There are numerous situations where unintentional activity (i.e. a billing or coding error) can result in being overpaid by the federal government under a governmental health care program. I don’t want to say this happens to everyone in the health care system, but it certainly happens to a lot of people usually as a result of some sort of neglect or misinterpretation of very complex regulations. Take for example the rules requiring physician supervision of various support personnel. These rules are extremely convoluted and it is hard to imagine that every doctor has a clear understanding of the level of supervision that is required in each situation.  Nevertheless, a billing occurs and if the proper supervision is later found to not be present and an overpayment results. The OIG might consider a false claim to have occurred if repayment is not made and the provider may be deemed to have knowledge of the supervision requirement and thus the overpayment.  This is an example of what the government considers to be “abuse.” No criminals are involved here, but an overpayment and technical abuse of the system has occurred.

The manner in which this situation is dealt with becomes critically important in determining whether there is a simple correction of the situation or whether it is escalated to higher levels of culpability.  Let’s skip forward to a time when the doctor discovers a mistake has been made in the level of supervision that was provided in the past. What happens now is very important. First, let’s imagine that the doctor comes forward and admits the error to the Federal government. There is some money owed back to the governmental health program for the billings that occurred under the improperly supervised services. If the doctor lets it go without making prompt repayment the doctor’s potential exposure has just escalated into a completely different zone of risk and potential culpability. The failure to make repayment within 60 days of the doctor discovering the problem makes the Federal False Claim Act applicable.  Instead of just having to pay back the overpayment amount, the doctor is potentially exposed to three times the original overpayment plus a minimum penalty of $11,000 per claim and a maximum of nearly $22,000 per claim.  This case has now escalated from abuse into fraud. From here it is just a matter of establishing intent to make this a criminal case.

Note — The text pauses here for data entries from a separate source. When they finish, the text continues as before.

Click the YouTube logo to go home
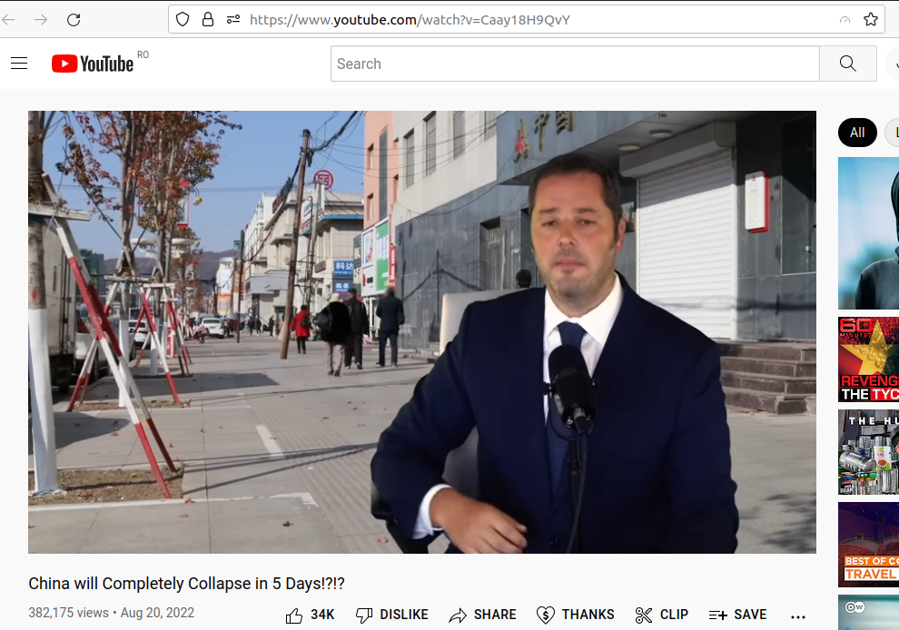 [91, 63]
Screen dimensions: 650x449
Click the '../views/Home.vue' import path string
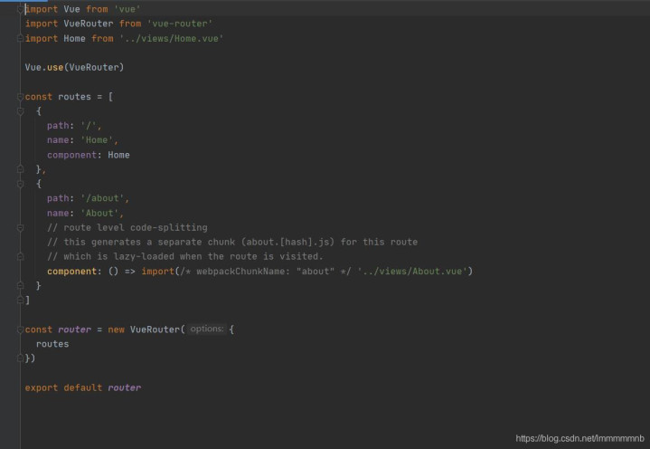171,39
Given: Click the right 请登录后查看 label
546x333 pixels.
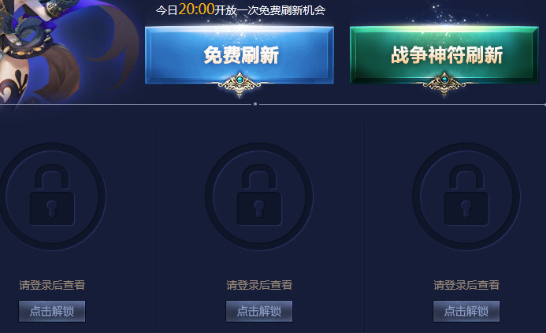Looking at the screenshot, I should 466,285.
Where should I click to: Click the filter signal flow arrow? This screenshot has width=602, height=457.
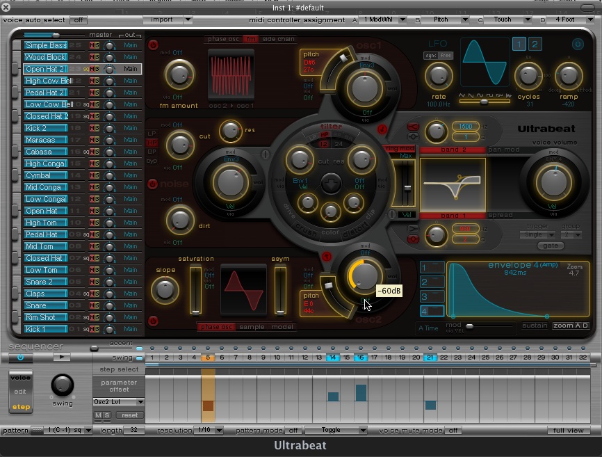tap(330, 184)
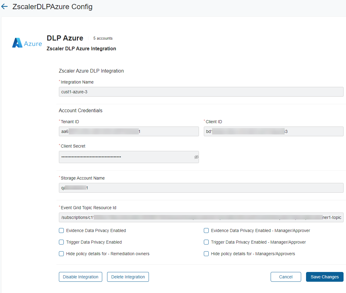Focus the Integration Name field
The width and height of the screenshot is (346, 293).
pyautogui.click(x=201, y=92)
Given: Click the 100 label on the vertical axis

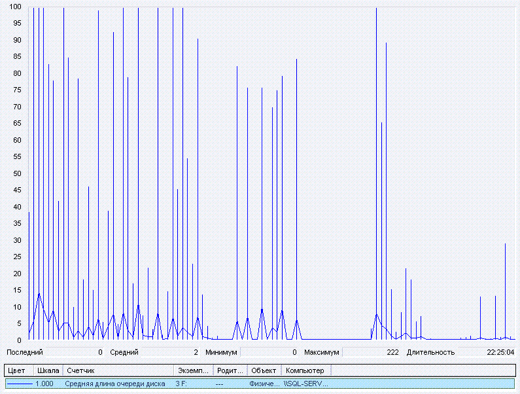Looking at the screenshot, I should click(16, 7).
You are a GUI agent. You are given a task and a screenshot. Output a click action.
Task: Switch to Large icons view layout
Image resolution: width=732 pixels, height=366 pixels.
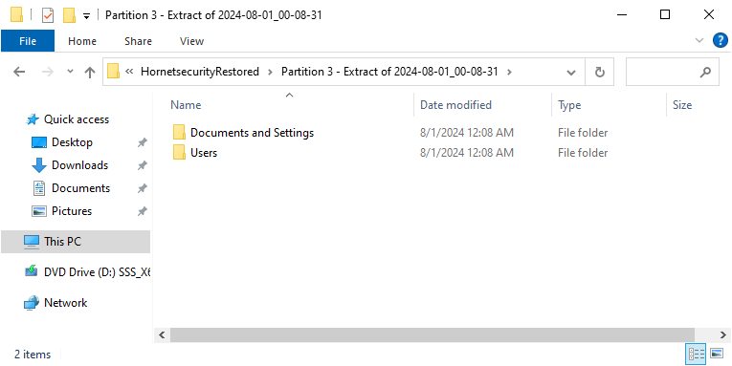point(717,354)
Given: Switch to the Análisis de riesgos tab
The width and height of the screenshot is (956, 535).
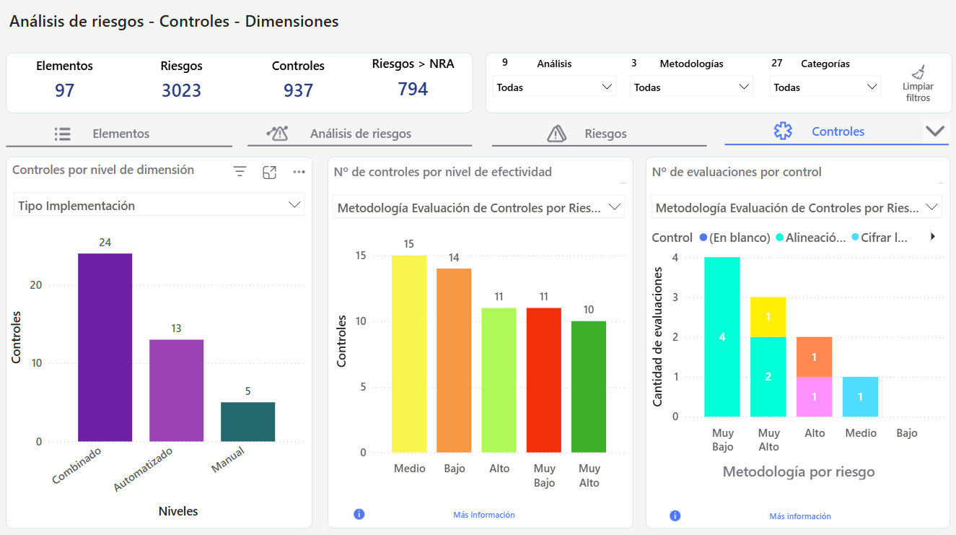Looking at the screenshot, I should click(x=360, y=134).
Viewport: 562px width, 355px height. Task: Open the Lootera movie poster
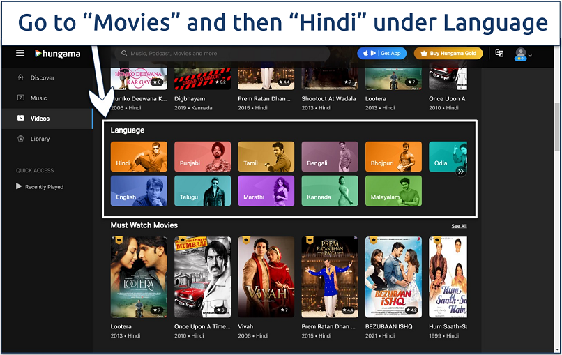(x=139, y=277)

This illustrates the need to continually identify risk areas where billing problems could occur.  Where risk is identified, audit and monitoring should occur to help identify anomalies.  Once discovered, problems should be dealt with promptly so a bad situation does not turn into something that has consequences that are completely unacceptable.  Most importantly, it is not a solution to whistle past the graveyard and hope the situation goes away.  These situations must be dealt with promptly, affirmatively, and decisively before they blossom into situations that are much more difficult to resolve.